Em maio de 1993, Fernando Henrique Cardoso formou a equipe com os mais renomados economistas brasileiros para enfrentar o maior desafio da sua gestão enquanto presidente da república: vencer a inflação. Gustavo Franco, o mais jovem da equipe econômica, conhecido por seu estilo arrojado e destemido, descobriu um forma de resolver os problemas vividos pelo governo Itamar Franco.

Crítica

O espectador brasileiro médio sofre, entre tantas outras coisas, de uma maldita “síndrome de vira-lata”. Afinal, como explicar o sucesso de gêneros como o terror ou a cinebiografia quando vindos de Hollywood ou de qualquer outro canto do mundo e o total desprezo reservado a qualquer produção similar feita em solo pátrio? É fato que por muitos anos os realizadores nacionais maltrataram esta mesma audiência com longas tecnicamente deficientes ou que visavam mais o lado comercial, em detrimento de aspirações artisticamente elevadas. No entanto, há um bom tempo este cenário já mudou. E se a recriação de fatos históricos relevantes costuma fazer a festa de público e crítica ao redor do mundo, para que no Brasil este mesmo cenário seja verdade é preciso, no mínimo, maior discernimento dos realizadores e um olhar apurado de quem investe neste tipo de projeto. Só assim, portanto, será possível evitar que constrangimentos como este Real: O Plano por trás da História se tornem realidade.

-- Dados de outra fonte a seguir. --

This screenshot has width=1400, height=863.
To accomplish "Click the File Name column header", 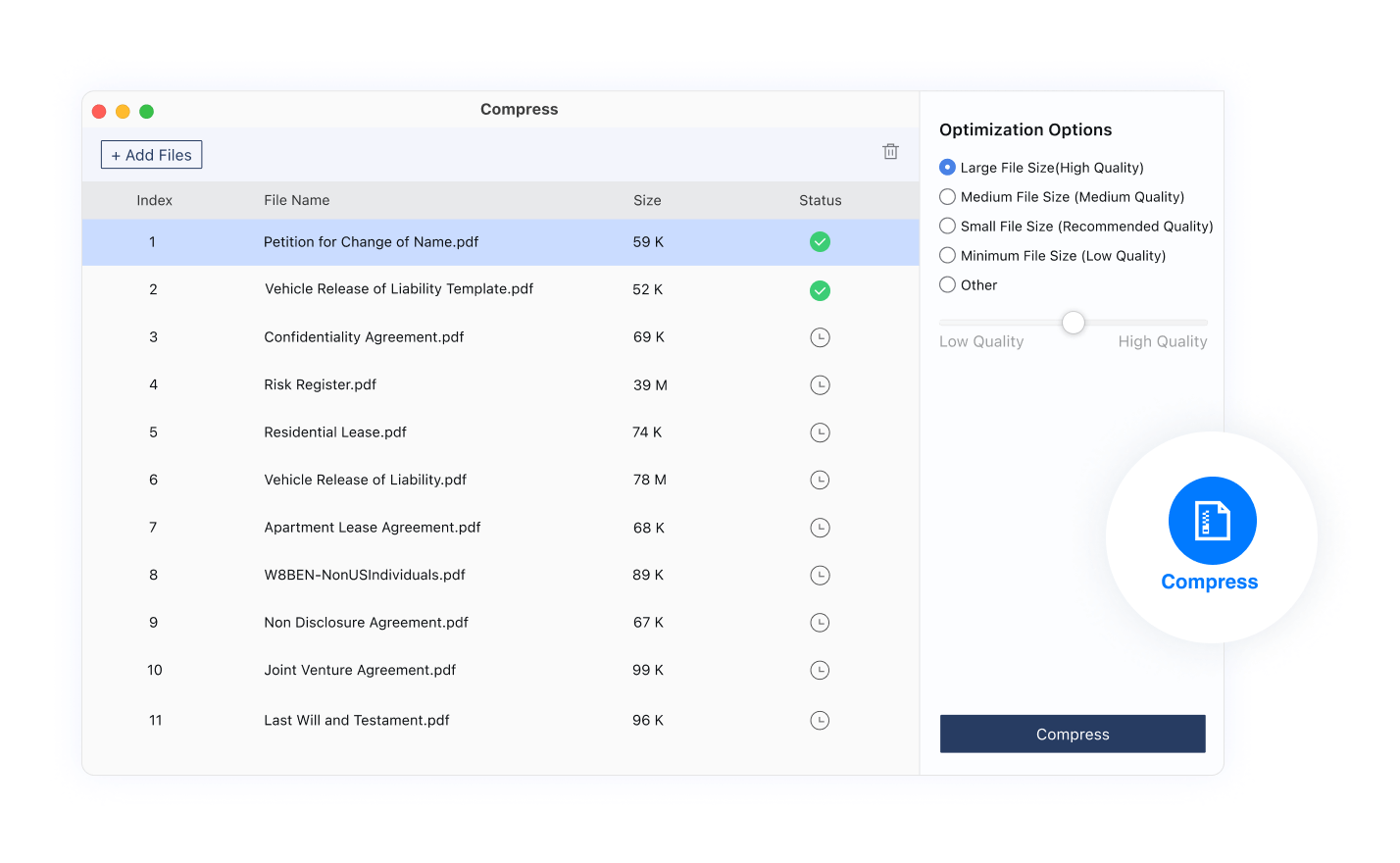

Mais do que ruim, este filme sobre a elaboração do Plano Real e o quanto esta medida teria sido importante para a nação é pernicioso, disseminando uma imagem fantasiosa e infundada de um processo que não pode – nem deve – ter apenas um lado debatido. Pra começar, carece de personagens relevantes que possam envolver a plateia. Um roteiro preocupado apenas com o sucesso ou não de uma estratégia econômica que livrasse o país de uma inflação galopante é tão deficitário quanto um que focasse somente na engenharia que possibilitou o naufrágio do Titanic. Ou seja, claro que o fato do maior navio do mundo afundar no meio do oceano chama atenção, mas não mais do que o drama vivido por aqueles que estavam na embarcação – as pessoas se comoveram com Jack e Rose, e não com o fracasso do gigante. Pois é exatamente o que acontece na obra do diretor Rodrigo Bittencourt: esquece-se os envolvidos – o povo – e foca-se em apenas um lado da questão, ignorando-se todos os demais.

Senão, veja o cartaz: uma foto do protagonista, Emilio Orciollo Netto, rabiscando em um quadro negro. Essa mesma imagem poderia estampar o pôster de O Contador (2016), mas teria ela sido suficiente para que o thriller estrelado por Ben Affleck faturasse mais de US$ 155 milhões em todo o mundo (apenas para constar, optou-se por uma cena com o protagonista empunhando uma metralhadora). Claro que não imaginamos um economista como matador de aluguel correndo por Brasília, mas é este mesmo público que Bittencourt está atrás. Ou, ao menos, deveria. Pois se quer fazer do seu trabalho tanto um discurso relevante quanto uma peça de entretenimento, deve ser capaz de aliar diversão com conteúdo, duas coisas que faltam em abundância neste produto em questão.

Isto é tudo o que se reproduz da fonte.